In this writer’s view, the most distinguished presentations were certainly by those making their first appearance, confirming the fair’s trust in under-represented and/or younger gallerists and artists, as pointed out to me by Cable Depot’s founder, Iavor Lubomirov. But while Art-O-Rama is known for its recognition of global under-the-radar talent, the fair has also helped cultivate long-term relationships with local actors. The often (and rightfully) cited Sissi Club, founded as a project space in 2019 before becoming a gallery that also hosts studio spaces for artists, has had a booth at the fair since 2022. This year, it put together yet another polished presentation, with bright still lifes and mysterious landscapes manipulated through collages, filters, and photograms by Marion Ellena, as well as a monumental, airy tapestry by Amalia Laurent.
In contrast to the fair’s penchant for experimentation, its public programs seemed relatively timid, save for a couple of screenings, including L’mina, Randa Maroufi’s 2025 short film that premiered a few months ago at the Cannes Film Festival, and panel discussions on the resurgence of medieval iconography within contemporary practices. This may be due to the scarcity of space dedicated to the fair within La Friche, or the sheer number of satellite events occurring in parallel to Art-O-Rama, from the SYSTEMA exhibition and performance festival that has been taking place at Palais Carli for the last four years, to the exhibition dedicated to the graduates of the École des Beaux-Arts de Marseille (this year curated by yours truly), and open studios at Artagon and Ateliers Jeanne Barret. Art-O-Rama’s trust in experimental gallery models and young practices somehow leaves us wanting more—more discursive programs, and more collaborations with the many emerging curatorial collectives that make up Marseille’s countercultural core.

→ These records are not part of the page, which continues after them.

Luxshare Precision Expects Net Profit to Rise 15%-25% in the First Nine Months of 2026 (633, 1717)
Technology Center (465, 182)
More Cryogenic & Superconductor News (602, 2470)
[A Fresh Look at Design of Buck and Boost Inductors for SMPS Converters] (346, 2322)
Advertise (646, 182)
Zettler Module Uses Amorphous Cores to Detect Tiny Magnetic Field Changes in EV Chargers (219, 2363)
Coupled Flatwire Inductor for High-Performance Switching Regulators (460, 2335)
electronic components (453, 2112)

As a fair that has nurtured gallerists, curators, and artists internationally, it would be great to see Art-O-Rama reinforce its support of the local scene to truly fulfill its experimental spirit.
Line Ajan is a French Syrian curator and translator currently based in Marseille. Her curatorial research centers on subversive uses of moving image and language to enact dissident politics, focusing notably on feminist approaches, diasporic perspectives, and transnational histories. She has organized exhibitions and programs at the Julia Stoschek Foundation, Berlin and Düsseldorf; the MCA Chicago; Mudam Luxembourg; ArteEast, New York; Pickle Bar, Berlin; and Galerie Imane Farès, Paris, among others. She is part of the editorial collective Qalqalah قلقلة.